El momento de inflexión llegará a las seis de la tarde del 4 de agosto. Pese al llamamiento municipal para recuperar la tradición del puro y olvidarse del vino espumoso, todo indica que el arranque de las fiestas volverá a estar ligado al descorche de miles de botellas de cava «para tirar». 16 contenedores repartidos por el entorno de la plaza -seis de ellos de boca ancha- servirán para que los ciudadanos depositen los vidrios. Además, habrá 25 cubos distribuidos en puntos estratégicos para depositar los cascos.
El concejal de Seguridad Ciudadana, José Manuel Bully, solicitó ayer la «máxima colaboración ciudadana» en el uso de estos contenedores, aunque recomendó no llevar botellas «porque son peligrosas». Para que esa recogida sea más higiénica, se repartirán 2.000 pares de guantes.
Puestos médicos
Los sanitarios se encargarán de atender los cortes, contusiones y lipotimias propias del jolgorio festivo. Para hacer frente a estos accidentes, el entorno de la Virgen Blanca contará con cuatro ambulancias y tres puestos médicos, el principal de ellos ubicado en la plaza de España. Además, un camión de los bomberos empapará de agua a la multitud si la temperatura supera los 30 grados.

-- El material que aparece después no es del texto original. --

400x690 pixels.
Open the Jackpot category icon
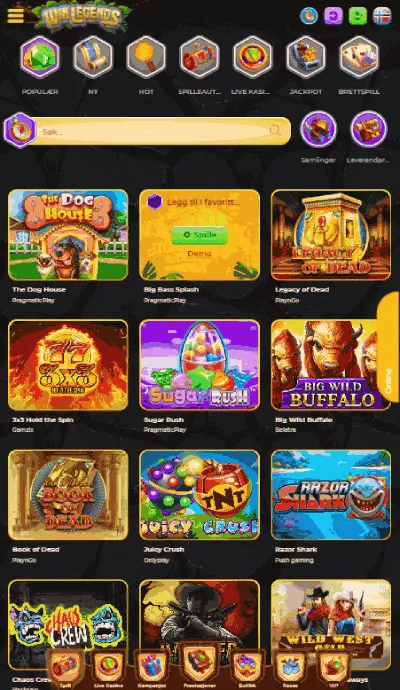coord(305,57)
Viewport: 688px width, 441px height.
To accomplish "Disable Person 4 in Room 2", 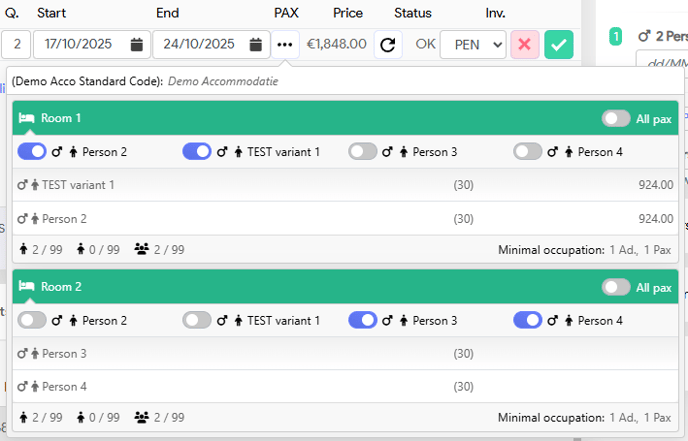I will [x=527, y=320].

Tras el Chupinazo, 63 trabajadores de la contrata de limpieza, FCC, adecentarán el céntrico recinto con la ayuda de 12 voluntarios de la fundación Jesús Obrero. El dispositivo prevé que la plaza recupere la normalidad a las 21.30 horas, antes del inicio de la Procesión de los Faroles.
Desde ese momento y hasta el final de las fiestas, los empleados de la limpieza esparcirán por las calles del centro más de 5.000 litros de líquidos higiénicos y desinfectantes. Este año, como novedad, los vitorianos notarán cada mañana un intenso olor a clorofila y naranja, los dos aromas que esparcirán las máquinas baldeadoras.
Multas por orinar
Muchos de estos compuestos son necesarios por culpa de las personas que orinan en la calle. Por eso, Bully remarcó que el Casco Viejo contará con diversos aseos portátiles. Para quienes no los usen y sean sorprendidos por la Policía Local, el edil socialista recordó que la ordenanza de limpieza establece «una multa que oscila entre 90 y 750 euros».
El dispositivo de seguridad también establecerá un arco de seguridad de 200 metros para el público que acuda al entorno de Mendizabala a contemplar los fuegos artificiales.